1. Senator Tom Cotton. A new name has popped up in the chatter about Donald Trump’s potential pick for vice president: Sen. Tom Cotton. He’s reportedly high on the list because of his “experience and the ability to run a disciplined campaign.” As a running mate, the Arkansas senator “would carry relatively little risk of creating unwanted distractions for a presidential campaign already facing multiple legal threats,” according to The New York Times.
But it sure seems risky to put a no-holds barred racist, sexist creep on a debate stage with Vice President Kamala Harris. Cotton traded in his dog whistle for a racist bullhorn years ago, and has made headlines with his outrageous statements and behavior.
Here is a mere sampling of Cotton’s low lights:
Attacking Ketanji Brown Jackson:
During the confirmation hearings for Supreme Court Justice Ketanji Brown Jackson, Cotton teamed up with other deplorables on the Senate Judiciary Committee to harangue the nominee about everything from QAnon theories to her history as a public defender, attempting to paint her as an adherent of “critical race theory,” as if that’s a bad thing.
Cotton really sunk to the bottom, however, when he all but called Jackson a Nazi sympathizer during a floor speech. “You know, the last Judge Jackson left the Supreme Court to go to Nuremberg and prosecute the case against the Nazis,” he said. “This Judge Jackson might’ve gone there to defend them.”
“Judge Jackson voluntarily represented three terrorists in three cases,” Cotton complained to CNN. “And she called American soldiers war criminals. I have no patience for it.” Jackson, of course, did not call U.S. troops war criminals.
Those were the accusations that prompted Democratic National Committee Chair Jaime Harrison to call Cotton the “lowest of the low” and a “little maggot-infested man.”
Attacking the first Muslim American appeals court nominee:
Cotton’s recent bigoted attacks on Adeel A. Mangi, the first-ever Muslim American federal appeals court nominee, also made headlines when he subjected the Pakistani-born attorney to a barrage of Islamophobic questions about the Oct. 7 Hamas attack on Israel, al-Qaida’s 9/11 attack on the World Trade Center, policy issues regarding the Israeli occupation of Palestinian territories, and antisemitism in general.
Cotton bragged about his harassment of Mangi on X (formerly Twitter), crowing about his “gotcha” question trying to paint Mangi as antisemitic. Which is ironic, given Cotton’s previous antisemitic tweet history. .
Blocking nominees of color:
Cotton has a history of opposing Democratic presidents’ Black and brown nominees. From 2014 through 2016, Cotton blocked President Barack Obama’s friend and nominee Cassandra Butts—a Black woman—from an ambassador job. Why?

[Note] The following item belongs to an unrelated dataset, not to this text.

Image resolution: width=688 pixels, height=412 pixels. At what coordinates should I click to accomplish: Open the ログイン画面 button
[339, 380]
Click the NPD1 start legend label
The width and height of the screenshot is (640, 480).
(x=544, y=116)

When Butts met with him about his block, she told The New York Times’ Frank Bruni, Cotton admitted it was because “he knew that she was a close friend of Obama’s … and that blocking her was a way to inflict special pain on the president.” Butts died of cancer more than 800 days after her nomination.
Defending slavery:
Of course, Cotton’s racist theatrics haven’t been confined to Senate hearings. He authorized legislation in 2020 to ban public schools from using a curriculum based on The New York Times’ 1619 Project, which dissected slavery’s impact on our country’s founding. He justified his bill by calling The1619 Project “left-wing propaganda” and revisionist history at its worst.”
Cotton added that children should instead be taught that slavery “was the necessary evil upon which the union was built.”
That infamous New York Times op-ed:
And don’t forget Cotton’s gross New York times op-ed titled “Send In The Troops,” which called for Donald Trump to invoke the Insurrection Act and use “an overwhelming show of force” against protesters who took to the streets nationwide in the wake of George Floyd’s murder at the hands of police. The column incited fierce backlash, which led to backpedaling from The New York Times and the opinion page editor’s resignation.
None of this will diminish Cotton’s prospects with Trump, who likes him because he’s a smart guy with an elite education. Also, he’s a reliable sycophant.
Cotton has refused to condemn Trump’s love of Vladimir Putin and has bragged about how he ignored the evidence and arguments in Trump’s first impeachment.
“My aides delivered a steady flow of papers and photocopied books, hidden underneath a fancy cover sheet labeled ‘Supplementary Impeachment Materials’, so nosy reporters sitting above us in the Senate gallery couldn’t see what I was reading,” Cotton wrote in his 2022 memoir.
Everything about Cotton appeals to Trump—and everything about him is revolting.